(RECORDS SHOWN)

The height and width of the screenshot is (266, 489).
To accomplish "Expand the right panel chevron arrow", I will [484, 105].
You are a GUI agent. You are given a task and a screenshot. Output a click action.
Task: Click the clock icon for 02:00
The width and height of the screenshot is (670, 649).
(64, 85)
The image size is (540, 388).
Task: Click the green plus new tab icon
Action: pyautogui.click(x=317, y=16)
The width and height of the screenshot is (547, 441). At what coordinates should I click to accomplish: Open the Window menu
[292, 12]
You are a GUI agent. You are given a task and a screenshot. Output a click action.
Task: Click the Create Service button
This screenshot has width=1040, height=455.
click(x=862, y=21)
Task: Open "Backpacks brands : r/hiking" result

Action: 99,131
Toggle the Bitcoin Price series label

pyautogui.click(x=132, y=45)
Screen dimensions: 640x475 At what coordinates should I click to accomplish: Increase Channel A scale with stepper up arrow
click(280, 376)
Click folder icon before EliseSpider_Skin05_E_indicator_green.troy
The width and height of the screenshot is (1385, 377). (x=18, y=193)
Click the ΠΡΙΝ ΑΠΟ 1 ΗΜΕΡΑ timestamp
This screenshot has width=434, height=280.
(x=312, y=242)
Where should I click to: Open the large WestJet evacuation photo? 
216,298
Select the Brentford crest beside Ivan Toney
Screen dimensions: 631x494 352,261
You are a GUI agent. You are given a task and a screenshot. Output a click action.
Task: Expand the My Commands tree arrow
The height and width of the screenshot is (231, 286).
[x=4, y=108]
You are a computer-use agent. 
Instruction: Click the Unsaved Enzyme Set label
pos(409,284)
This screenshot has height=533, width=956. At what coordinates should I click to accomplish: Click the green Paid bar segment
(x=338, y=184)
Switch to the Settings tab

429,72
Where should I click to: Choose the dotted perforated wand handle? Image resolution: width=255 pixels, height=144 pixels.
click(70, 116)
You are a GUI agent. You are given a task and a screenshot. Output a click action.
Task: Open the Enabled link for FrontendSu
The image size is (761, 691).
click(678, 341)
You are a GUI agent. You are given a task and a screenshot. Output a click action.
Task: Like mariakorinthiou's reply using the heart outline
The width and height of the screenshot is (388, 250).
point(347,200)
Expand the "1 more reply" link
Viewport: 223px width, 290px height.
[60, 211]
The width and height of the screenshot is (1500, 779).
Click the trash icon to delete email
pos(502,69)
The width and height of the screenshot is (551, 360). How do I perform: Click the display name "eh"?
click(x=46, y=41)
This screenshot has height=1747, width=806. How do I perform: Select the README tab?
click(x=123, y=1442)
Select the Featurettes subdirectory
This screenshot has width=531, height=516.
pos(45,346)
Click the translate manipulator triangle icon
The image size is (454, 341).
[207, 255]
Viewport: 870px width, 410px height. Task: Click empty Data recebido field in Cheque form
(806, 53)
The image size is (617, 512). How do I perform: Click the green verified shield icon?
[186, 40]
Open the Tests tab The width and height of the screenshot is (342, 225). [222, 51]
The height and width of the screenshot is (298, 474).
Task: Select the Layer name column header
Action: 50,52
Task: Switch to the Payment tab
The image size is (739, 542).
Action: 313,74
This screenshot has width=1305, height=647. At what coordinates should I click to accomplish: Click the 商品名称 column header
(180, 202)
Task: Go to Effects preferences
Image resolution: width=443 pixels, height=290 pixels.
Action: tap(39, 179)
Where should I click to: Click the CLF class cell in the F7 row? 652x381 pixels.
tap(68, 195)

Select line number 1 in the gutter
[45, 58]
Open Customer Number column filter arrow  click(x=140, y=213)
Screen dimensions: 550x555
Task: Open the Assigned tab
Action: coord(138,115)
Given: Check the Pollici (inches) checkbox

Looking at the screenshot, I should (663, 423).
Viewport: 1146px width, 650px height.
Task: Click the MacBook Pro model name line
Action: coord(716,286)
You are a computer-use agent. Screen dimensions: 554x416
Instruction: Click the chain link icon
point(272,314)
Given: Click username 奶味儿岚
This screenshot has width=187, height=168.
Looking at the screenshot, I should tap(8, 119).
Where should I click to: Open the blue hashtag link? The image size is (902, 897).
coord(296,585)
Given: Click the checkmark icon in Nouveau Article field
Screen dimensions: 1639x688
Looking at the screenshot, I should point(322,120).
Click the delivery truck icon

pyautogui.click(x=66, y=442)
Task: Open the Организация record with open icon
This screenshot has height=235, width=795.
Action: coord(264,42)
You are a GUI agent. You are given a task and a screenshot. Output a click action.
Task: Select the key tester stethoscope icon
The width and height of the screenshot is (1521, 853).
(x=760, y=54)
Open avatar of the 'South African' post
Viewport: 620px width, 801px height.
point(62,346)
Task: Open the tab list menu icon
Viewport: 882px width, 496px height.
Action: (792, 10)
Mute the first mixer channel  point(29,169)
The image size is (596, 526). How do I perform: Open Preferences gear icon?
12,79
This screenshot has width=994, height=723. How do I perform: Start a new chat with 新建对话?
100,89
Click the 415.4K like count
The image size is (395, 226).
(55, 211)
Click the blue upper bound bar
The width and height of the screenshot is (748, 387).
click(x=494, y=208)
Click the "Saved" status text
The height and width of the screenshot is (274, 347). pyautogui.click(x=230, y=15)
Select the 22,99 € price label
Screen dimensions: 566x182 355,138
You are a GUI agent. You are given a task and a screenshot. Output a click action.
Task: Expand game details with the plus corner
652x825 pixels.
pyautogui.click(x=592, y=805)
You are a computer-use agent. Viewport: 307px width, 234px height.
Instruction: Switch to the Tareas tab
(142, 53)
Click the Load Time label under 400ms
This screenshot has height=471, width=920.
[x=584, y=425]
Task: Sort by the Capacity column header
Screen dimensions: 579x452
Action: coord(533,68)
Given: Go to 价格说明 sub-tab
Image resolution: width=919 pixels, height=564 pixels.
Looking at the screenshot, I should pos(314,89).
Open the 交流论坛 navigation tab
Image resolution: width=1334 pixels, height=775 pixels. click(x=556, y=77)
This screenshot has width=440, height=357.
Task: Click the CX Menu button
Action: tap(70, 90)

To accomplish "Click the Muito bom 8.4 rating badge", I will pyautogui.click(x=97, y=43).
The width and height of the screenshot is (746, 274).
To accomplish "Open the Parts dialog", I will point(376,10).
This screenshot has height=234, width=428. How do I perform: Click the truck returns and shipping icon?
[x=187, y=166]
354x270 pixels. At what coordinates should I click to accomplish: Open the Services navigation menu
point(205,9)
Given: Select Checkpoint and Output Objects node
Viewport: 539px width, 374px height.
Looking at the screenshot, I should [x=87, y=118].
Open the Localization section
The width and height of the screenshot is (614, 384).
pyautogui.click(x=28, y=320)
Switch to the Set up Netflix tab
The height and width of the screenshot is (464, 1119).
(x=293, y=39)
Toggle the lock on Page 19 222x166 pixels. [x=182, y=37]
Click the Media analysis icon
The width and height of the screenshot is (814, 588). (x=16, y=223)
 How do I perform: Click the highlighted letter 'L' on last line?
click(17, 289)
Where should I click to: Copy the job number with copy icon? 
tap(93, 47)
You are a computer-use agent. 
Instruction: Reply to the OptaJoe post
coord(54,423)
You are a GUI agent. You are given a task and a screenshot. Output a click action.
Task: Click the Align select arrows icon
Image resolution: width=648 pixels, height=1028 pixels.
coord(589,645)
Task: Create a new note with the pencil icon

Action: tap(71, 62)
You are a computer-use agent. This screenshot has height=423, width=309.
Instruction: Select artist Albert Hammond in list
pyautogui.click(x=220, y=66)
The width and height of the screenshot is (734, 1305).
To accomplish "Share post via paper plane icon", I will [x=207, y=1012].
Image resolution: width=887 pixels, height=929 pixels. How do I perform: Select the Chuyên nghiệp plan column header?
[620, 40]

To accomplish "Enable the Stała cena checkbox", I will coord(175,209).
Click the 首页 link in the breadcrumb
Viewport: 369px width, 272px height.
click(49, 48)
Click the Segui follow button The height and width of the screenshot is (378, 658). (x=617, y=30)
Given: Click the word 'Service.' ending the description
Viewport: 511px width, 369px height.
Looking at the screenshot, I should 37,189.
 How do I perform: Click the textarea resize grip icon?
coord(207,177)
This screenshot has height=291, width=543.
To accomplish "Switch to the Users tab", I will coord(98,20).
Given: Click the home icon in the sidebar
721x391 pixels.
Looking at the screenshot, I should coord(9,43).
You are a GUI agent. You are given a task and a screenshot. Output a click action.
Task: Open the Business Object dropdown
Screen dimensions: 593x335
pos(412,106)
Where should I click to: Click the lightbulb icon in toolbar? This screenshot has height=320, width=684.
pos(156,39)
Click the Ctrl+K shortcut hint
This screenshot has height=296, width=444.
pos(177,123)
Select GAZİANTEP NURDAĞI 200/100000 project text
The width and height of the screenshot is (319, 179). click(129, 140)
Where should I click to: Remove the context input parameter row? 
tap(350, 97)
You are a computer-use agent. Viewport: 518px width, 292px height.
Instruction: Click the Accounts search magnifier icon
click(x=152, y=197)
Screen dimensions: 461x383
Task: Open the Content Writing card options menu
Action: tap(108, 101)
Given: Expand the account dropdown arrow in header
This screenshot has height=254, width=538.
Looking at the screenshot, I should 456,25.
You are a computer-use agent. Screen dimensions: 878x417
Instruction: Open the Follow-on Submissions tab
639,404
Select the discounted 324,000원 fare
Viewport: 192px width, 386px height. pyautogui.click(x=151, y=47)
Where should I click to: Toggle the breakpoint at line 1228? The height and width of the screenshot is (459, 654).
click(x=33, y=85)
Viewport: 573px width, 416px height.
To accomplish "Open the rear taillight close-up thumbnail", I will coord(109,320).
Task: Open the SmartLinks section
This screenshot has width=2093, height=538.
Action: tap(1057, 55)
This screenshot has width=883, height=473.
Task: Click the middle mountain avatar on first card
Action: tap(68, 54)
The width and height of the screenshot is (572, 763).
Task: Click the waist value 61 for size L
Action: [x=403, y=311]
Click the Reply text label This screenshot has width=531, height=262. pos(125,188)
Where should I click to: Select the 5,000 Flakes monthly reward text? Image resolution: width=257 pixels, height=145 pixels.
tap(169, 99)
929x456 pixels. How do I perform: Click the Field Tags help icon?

(End RECORDS SHOWN)

== ABOUT THIS EXERCISE ==
The word "computer" appears in some lines above. Return every one of those lines.

== EXERCISE ANSWER ==
You are a computer-use agent. 
You are a computer-use agent. Screen dimensions: 554x416
You are a computer-use agent. Viewport: 307px width, 234px height.
You are a computer-use agent. 
You are a computer-use agent. This screenshot has height=423, width=309.
You are a computer-use agent. Viewport: 518px width, 292px height.
You are a computer-use agent. Screen dimensions: 878x417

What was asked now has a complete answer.